Wow, a lot of folks saying that lower income folks are hard working, show up to work on time, don't call in sick type of people.  Some are.  Most aren't.  Which is why they are in that job in the first place.  And which is why your service, be it restaurant, oil change, asking someone for assistance at Lowe's, etc; sucks.  In a service based economy.  It wasn't always that way.  But it is now.  Not that way in Europe or Asia.  The service industry employees, even at the lower income positions, bend over backwards to make sure the customer is satisfied.  And their bosses make sure of that.  Not so anymore in America.

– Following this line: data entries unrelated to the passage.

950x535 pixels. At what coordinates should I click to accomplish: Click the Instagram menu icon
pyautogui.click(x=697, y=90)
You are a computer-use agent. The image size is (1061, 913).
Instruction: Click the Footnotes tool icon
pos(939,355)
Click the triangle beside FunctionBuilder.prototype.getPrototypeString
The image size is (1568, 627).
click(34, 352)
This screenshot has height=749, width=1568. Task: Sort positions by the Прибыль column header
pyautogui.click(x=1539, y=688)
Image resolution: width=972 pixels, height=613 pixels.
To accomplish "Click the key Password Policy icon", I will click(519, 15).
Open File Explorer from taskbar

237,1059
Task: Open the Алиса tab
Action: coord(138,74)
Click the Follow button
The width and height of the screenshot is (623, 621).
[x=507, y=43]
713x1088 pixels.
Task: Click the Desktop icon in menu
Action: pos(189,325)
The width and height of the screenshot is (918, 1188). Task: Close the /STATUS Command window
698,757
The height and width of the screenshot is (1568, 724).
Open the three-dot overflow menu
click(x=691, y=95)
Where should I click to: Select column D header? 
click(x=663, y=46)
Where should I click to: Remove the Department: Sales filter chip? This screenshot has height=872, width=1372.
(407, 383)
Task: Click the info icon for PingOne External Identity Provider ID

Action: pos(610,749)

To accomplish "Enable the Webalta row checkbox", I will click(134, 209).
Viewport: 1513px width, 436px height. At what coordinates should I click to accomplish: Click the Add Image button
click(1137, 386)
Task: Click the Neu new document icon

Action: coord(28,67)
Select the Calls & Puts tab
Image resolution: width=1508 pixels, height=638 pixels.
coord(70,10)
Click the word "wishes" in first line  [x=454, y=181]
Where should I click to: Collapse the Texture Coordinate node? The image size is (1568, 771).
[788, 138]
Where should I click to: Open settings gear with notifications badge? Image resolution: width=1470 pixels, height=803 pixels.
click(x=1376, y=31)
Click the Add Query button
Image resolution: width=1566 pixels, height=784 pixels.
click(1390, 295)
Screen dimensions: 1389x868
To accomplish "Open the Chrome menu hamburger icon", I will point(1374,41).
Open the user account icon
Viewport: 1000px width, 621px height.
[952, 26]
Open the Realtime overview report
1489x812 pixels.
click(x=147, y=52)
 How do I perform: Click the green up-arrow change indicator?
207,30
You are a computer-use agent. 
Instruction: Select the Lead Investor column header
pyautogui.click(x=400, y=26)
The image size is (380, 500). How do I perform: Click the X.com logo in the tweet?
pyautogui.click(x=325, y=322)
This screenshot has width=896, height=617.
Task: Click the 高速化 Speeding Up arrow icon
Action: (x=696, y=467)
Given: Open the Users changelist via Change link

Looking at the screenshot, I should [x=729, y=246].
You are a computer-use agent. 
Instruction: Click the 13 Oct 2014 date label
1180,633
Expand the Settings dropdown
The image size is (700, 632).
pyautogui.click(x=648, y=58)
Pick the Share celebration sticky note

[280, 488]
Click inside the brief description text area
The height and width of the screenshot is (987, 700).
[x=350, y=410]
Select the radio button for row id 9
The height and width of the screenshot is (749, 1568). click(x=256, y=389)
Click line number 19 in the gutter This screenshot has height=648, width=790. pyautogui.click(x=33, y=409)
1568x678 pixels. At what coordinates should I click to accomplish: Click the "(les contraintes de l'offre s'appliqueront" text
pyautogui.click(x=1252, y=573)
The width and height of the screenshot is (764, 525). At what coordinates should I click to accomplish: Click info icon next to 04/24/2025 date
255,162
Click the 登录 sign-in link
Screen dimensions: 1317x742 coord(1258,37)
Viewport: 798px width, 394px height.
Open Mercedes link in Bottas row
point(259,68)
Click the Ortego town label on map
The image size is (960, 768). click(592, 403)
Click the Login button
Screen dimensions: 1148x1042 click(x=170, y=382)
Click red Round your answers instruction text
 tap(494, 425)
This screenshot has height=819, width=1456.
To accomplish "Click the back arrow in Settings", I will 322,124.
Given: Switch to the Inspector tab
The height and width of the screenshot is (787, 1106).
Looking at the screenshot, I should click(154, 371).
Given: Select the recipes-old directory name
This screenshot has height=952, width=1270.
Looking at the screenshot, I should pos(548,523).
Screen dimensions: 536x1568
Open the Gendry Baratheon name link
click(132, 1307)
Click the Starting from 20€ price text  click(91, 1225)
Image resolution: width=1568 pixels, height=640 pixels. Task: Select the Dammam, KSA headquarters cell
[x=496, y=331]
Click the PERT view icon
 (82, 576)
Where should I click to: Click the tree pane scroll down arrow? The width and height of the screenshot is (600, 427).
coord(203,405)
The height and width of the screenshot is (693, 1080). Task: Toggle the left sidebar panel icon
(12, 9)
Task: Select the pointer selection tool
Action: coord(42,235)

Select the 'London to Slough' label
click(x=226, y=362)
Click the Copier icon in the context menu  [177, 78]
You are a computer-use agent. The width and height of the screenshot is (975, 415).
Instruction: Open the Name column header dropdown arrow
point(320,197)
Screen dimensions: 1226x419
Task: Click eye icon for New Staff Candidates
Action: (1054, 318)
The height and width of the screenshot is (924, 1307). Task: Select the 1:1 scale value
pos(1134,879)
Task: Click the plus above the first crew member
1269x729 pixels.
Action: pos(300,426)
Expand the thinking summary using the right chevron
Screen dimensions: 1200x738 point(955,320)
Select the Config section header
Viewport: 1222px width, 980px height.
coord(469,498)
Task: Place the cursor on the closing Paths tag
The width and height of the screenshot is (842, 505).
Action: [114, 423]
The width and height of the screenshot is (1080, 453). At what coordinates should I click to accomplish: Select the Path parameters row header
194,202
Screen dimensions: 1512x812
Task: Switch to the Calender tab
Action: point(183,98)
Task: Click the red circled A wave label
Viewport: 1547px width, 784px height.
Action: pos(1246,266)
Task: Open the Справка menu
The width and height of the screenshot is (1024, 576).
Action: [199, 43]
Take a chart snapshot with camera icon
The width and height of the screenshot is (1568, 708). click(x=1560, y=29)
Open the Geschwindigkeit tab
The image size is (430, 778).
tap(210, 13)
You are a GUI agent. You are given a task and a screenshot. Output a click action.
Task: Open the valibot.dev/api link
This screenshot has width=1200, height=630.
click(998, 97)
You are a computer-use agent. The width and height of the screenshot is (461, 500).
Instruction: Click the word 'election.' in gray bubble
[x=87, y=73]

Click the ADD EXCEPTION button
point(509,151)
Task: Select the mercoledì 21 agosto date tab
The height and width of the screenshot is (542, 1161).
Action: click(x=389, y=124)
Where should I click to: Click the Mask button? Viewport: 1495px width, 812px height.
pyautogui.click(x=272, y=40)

To FourFans, since you posted a coherent response - I'm not a GS.  I'm in a building full of them and gov't contractors.  It's a very strange organization, there are literally no uniformed members in the unit.  When I was active duty they were a problem, with the exception of at the Pentagon.  I think the reason for that was up there they were all retired 0-6s and knew the game - come to work, do a pretty good job, get paid, go home.  But at Eglin and in Germany they were a nightmare and you couldn't touch them.

After the military I had a lot of eye opening experiences.  One of them was, when I started hanging out with friends of friends (down here in Bama) I noticed that holy shit - there are a lot of people that do not hold the same work ethic as I do.  Not bad people, but definitely not the type who push through to get the mission accomplished because other people are counting on you.  I spent my career sheltered from this.  People do every frigging thing they can to get out of work.  They come up with schemes that I would never dream of.  And if they have the sniffles - they sure as shit ain't going to work.  If you have not observed this, you are probably not very close to lower income folks.  It was an eye opener for me, and explains a lot of the challenges that I have at Krogers that I didn't have in the squadron.  And that's saying a lot.